> Requirement: All entries should be printed precisely as written.

> Records for this task:
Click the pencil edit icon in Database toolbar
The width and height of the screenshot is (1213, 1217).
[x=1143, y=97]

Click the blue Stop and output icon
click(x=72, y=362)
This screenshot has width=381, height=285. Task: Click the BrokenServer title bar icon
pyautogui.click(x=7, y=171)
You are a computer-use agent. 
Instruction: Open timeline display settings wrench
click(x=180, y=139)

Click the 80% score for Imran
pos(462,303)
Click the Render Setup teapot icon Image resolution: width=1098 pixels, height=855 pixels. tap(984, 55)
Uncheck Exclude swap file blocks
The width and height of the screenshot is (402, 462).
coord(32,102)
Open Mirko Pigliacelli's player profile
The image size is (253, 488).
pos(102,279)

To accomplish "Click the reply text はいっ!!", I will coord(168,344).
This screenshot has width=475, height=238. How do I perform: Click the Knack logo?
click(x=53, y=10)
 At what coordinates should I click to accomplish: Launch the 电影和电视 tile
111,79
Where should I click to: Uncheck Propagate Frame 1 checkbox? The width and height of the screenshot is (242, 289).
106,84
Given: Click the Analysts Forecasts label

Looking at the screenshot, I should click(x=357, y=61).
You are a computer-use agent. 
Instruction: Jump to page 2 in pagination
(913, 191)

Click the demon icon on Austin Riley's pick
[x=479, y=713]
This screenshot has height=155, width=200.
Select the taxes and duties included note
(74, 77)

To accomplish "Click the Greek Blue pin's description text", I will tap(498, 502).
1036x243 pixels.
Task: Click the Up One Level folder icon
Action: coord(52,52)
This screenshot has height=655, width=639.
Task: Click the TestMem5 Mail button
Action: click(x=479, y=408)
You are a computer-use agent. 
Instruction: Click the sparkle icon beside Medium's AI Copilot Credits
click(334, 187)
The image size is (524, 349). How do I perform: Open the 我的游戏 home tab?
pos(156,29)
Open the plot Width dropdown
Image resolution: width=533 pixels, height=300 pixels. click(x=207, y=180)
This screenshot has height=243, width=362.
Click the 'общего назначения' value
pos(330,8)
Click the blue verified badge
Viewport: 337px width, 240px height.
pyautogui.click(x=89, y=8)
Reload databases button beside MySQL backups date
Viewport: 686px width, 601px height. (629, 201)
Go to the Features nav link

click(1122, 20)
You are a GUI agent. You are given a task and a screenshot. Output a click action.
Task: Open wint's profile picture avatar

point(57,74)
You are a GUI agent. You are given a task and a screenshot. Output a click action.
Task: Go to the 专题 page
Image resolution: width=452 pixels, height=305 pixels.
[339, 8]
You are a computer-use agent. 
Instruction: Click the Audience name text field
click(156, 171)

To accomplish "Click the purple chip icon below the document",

> Solution below:
Click the pencil edit icon in Database toolbar
The width and height of the screenshot is (1213, 1217).
[x=1143, y=97]

Click the blue Stop and output icon
click(x=72, y=362)
This screenshot has width=381, height=285. Task: Click the BrokenServer title bar icon
pyautogui.click(x=7, y=171)
You are a computer-use agent. 
Instruction: Open timeline display settings wrench
click(x=180, y=139)

Click the 80% score for Imran
pos(462,303)
Click the Render Setup teapot icon Image resolution: width=1098 pixels, height=855 pixels. tap(984, 55)
Uncheck Exclude swap file blocks
The width and height of the screenshot is (402, 462).
coord(32,102)
Open Mirko Pigliacelli's player profile
The image size is (253, 488).
pos(102,279)

To accomplish "Click the reply text はいっ!!", I will coord(168,344).
This screenshot has width=475, height=238. How do I perform: Click the Knack logo?
click(x=53, y=10)
 At what coordinates should I click to accomplish: Launch the 电影和电视 tile
111,79
Where should I click to: Uncheck Propagate Frame 1 checkbox? The width and height of the screenshot is (242, 289).
106,84
Given: Click the Analysts Forecasts label

Looking at the screenshot, I should click(x=357, y=61).
You are a computer-use agent. 
Instruction: Jump to page 2 in pagination
(913, 191)

Click the demon icon on Austin Riley's pick
[x=479, y=713]
This screenshot has height=155, width=200.
Select the taxes and duties included note
(74, 77)

To accomplish "Click the Greek Blue pin's description text", I will tap(498, 502).
1036x243 pixels.
Task: Click the Up One Level folder icon
Action: coord(52,52)
This screenshot has height=655, width=639.
Task: Click the TestMem5 Mail button
Action: click(x=479, y=408)
You are a computer-use agent. 
Instruction: Click the sparkle icon beside Medium's AI Copilot Credits
click(334, 187)
The image size is (524, 349). How do I perform: Open the 我的游戏 home tab?
pos(156,29)
Open the plot Width dropdown
Image resolution: width=533 pixels, height=300 pixels. click(x=207, y=180)
This screenshot has height=243, width=362.
Click the 'общего назначения' value
pos(330,8)
Click the blue verified badge
Viewport: 337px width, 240px height.
pyautogui.click(x=89, y=8)
Reload databases button beside MySQL backups date
Viewport: 686px width, 601px height. (629, 201)
Go to the Features nav link

click(1122, 20)
You are a GUI agent. You are given a task and a screenshot. Output a click action.
Task: Open wint's profile picture avatar

point(57,74)
You are a GUI agent. You are given a task and a screenshot. Output a click action.
Task: Go to the 专题 page
Image resolution: width=452 pixels, height=305 pixels.
[339, 8]
You are a computer-use agent. 
Instruction: Click the Audience name text field
click(156, 171)

To accomplish "Click the purple chip icon below the document",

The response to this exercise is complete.